TASK >>
Find the lines of the records in which the word "agent" appears and report how many there are, as a number alone.

RECORDS SHOWN >>
::::::::::

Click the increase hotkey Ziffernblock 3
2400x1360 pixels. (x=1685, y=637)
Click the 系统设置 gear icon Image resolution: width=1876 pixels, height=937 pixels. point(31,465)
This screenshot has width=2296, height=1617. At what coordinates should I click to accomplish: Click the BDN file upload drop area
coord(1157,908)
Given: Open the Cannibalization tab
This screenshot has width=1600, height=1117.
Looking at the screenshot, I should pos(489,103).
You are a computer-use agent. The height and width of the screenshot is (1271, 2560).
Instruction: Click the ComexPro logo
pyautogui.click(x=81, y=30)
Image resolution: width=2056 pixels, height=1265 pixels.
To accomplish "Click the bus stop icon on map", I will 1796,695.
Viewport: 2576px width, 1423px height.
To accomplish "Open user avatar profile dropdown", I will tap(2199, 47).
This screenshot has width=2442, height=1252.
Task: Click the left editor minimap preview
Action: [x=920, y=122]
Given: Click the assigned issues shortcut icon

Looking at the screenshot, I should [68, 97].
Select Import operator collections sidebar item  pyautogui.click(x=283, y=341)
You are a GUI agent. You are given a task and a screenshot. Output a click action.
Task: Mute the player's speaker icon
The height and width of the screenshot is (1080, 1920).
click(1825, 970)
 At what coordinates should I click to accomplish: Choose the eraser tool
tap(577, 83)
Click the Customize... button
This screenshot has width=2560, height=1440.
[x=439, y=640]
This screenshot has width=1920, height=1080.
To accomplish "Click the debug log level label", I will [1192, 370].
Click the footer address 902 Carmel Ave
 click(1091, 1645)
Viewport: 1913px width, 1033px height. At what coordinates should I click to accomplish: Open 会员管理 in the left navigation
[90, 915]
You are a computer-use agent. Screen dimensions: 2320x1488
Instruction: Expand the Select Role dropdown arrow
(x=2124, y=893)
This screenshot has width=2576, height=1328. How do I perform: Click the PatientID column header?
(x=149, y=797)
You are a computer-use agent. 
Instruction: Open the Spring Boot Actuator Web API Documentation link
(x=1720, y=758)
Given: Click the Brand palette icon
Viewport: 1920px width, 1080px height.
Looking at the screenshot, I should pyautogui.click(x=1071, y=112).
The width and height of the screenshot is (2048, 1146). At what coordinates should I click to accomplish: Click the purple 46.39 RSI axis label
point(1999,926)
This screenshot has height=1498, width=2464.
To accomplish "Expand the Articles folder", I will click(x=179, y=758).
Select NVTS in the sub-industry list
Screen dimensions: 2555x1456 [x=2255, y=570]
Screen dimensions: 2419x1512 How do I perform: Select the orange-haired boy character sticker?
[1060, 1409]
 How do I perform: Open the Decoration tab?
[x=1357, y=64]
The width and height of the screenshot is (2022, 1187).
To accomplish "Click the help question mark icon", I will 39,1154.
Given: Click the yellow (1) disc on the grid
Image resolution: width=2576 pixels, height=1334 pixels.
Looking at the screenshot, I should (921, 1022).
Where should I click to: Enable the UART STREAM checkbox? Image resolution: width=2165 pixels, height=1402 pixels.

::::::::::

SOLUTION TO THIS PROBLEM >>
4